The federal government has also said the Abuja’s Light Rail system would be test-run this year. “The first line to be launched will connect the city centre with the airport, with a link to the Abuja-Kaduna Railway Line. The test-run will start in November 2017, ahead of full commencement of operations in the first quarter of 2018,” the Federal Government has announced.
Last year, President Buhari completed and inaugurated the Abuja-Kaduna rail service, which was started by the President Goodluck Jonathan administration. And in April, the government completed the reconstruction of the Abuja Airport runway within the scheduled six-week period.
In the area of security, many people have applauded the federal government, especially for tackling the Boko Haram terrorist scourge that had for years caused death and distress in the North East. The Buhari government has also ensured the release of many of the abducted Chibok schoolgirls. Earlier in May, 82 of the girls were released after three years in captivity.
Despite all this, some still insist that the federal government needs to do more to secure the country. Social commentator, David Udeh said: “I’m happy that the Boko Haram insurgents are being tackled. But that’s not the only security challenge in the country. Kidnappers are still as strong as ever. Government needs to tackle that too.”
The government has also been addressing the Niger Delta question. A series of interactions with stakeholders in the region, mostly led by the Acting President, has ensured the cessation of bombings of oil pipelines.
Some new initiatives for the area, it was gathered, include the approval of a 2017 commencement date for the stalled Nigerian Maritime University in Delta State, just as an
additional 35 billion naira has been approved for the Presidential Amnesty Programme.

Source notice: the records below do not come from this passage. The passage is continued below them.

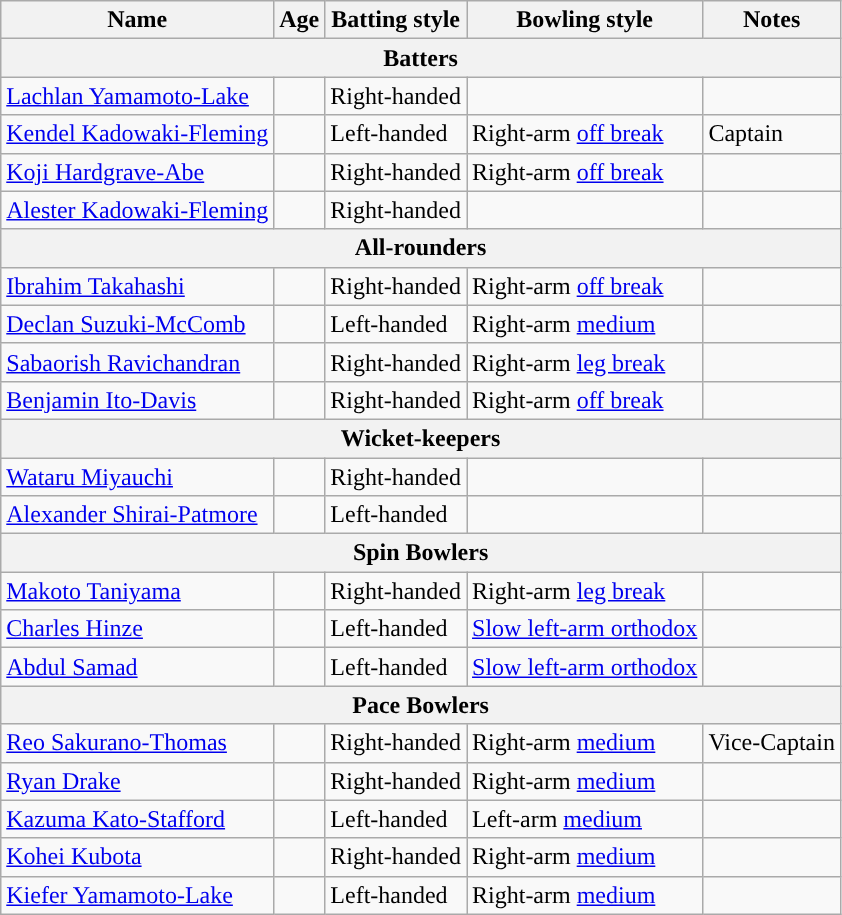
Notes (772, 20)
Koji Hardgrave-Abe (138, 172)
Batters (421, 58)
Wataru Miyauchi (138, 477)
All-rounders (421, 248)
Kohei Kubota (138, 857)
Kazuma Kato-Stafford (138, 819)
Ryan Drake (138, 781)
Vice-Captain (772, 743)
Batting style (396, 20)
Pace Bowlers (421, 705)
Kendel Kadowaki-Fleming (138, 134)
Makoto Taniyama (138, 591)
Ibrahim Takahashi (138, 286)
Name (138, 20)
Age (300, 20)
Bowling style (584, 20)
Left-arm medium (584, 819)
Wicket-keepers (421, 438)
Spin Bowlers (421, 553)
Kiefer Yamamoto-Lake (138, 895)
Benjamin Ito-Davis (138, 400)
Abdul Samad (138, 667)
Sabaorish Ravichandran (138, 362)
Charles Hinze (138, 629)
Alexander Shirai-Patmore (138, 515)
Declan Suzuki-McComb (138, 324)
Alester Kadowaki-Fleming (138, 210)
Lachlan Yamamoto-Lake (138, 96)
Reo Sakurano-Thomas (138, 743)
Captain (772, 134)
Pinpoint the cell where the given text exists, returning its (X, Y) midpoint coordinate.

The federal government says it has also approved the establishment of modular refineries across the nine states of the Niger Delta, just as it pledged that construction would soon commence on abandoned projects across the Niger Delta, including the East-West Road.

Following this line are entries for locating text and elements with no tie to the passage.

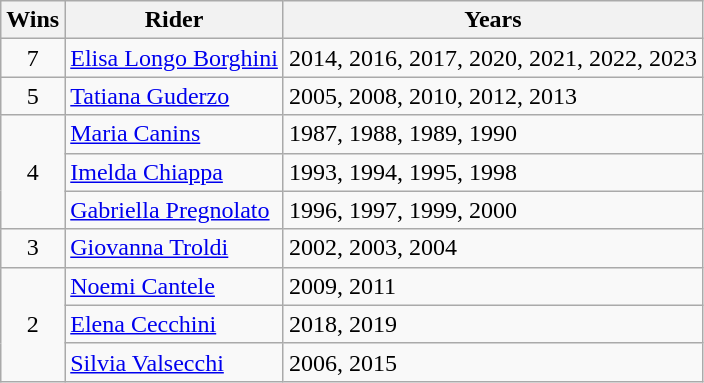
Elisa Longo Borghini (174, 58)
Imelda Chiappa (174, 172)
2018, 2019 (492, 324)
2 (33, 324)
Years (492, 20)
Giovanna Troldi (174, 248)
1996, 1997, 1999, 2000 (492, 210)
2009, 2011 (492, 286)
1993, 1994, 1995, 1998 (492, 172)
Gabriella Pregnolato (174, 210)
5 (33, 96)
Tatiana Guderzo (174, 96)
2005, 2008, 2010, 2012, 2013 (492, 96)
7 (33, 58)
Noemi Cantele (174, 286)
4 (33, 172)
Maria Canins (174, 134)
Rider (174, 20)
2014, 2016, 2017, 2020, 2021, 2022, 2023 (492, 58)
1987, 1988, 1989, 1990 (492, 134)
2002, 2003, 2004 (492, 248)
Wins (33, 20)
Silvia Valsecchi (174, 362)
2006, 2015 (492, 362)
3 (33, 248)
Elena Cecchini (174, 324)
Search for the cell housing the specified text and yield its (x, y) center coordinate. 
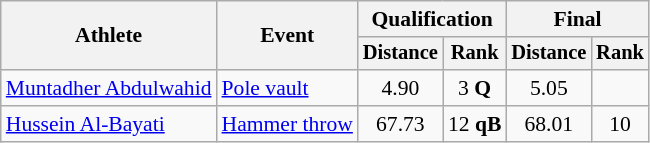
3 Q (475, 88)
68.01 (548, 124)
10 (620, 124)
Qualification (432, 19)
Final (577, 19)
Pole vault (288, 88)
Hussein Al-Bayati (109, 124)
4.90 (400, 88)
Athlete (109, 36)
5.05 (548, 88)
Muntadher Abdulwahid (109, 88)
67.73 (400, 124)
Event (288, 36)
Hammer throw (288, 124)
12 qB (475, 124)
Pinpoint the cell where the given text exists, returning its (x, y) midpoint coordinate. 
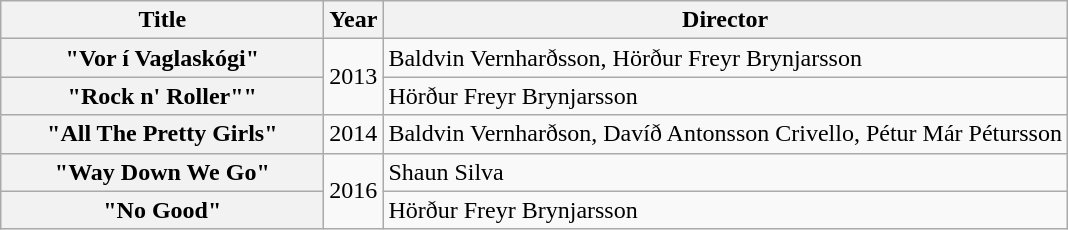
Shaun Silva (726, 172)
"Rock n' Roller"" (162, 96)
2014 (354, 134)
2013 (354, 77)
Title (162, 20)
"All The Pretty Girls" (162, 134)
"Way Down We Go" (162, 172)
Year (354, 20)
2016 (354, 191)
"Vor í Vaglaskógi" (162, 58)
"No Good" (162, 210)
Director (726, 20)
Baldvin Vernharðson, Davíð Antonsson Crivello, Pétur Már Pétursson (726, 134)
Baldvin Vernharðsson, Hörður Freyr Brynjarsson (726, 58)
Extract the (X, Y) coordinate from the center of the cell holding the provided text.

The federal government has relentlessly pursued its anti-corruption fight, among others, just as its whistle-blowing policy is said to be yielding positive results.
But many Nigerians said the federal government should ensure a holistic approach to the anti-corruption fight, urging the Buhari administration to also prosecute government officials that have been accused of engaging in corrupt practices.
“Besides, the Apapa Road which leads to the ports deserve immediate attention,” David Udeh noted.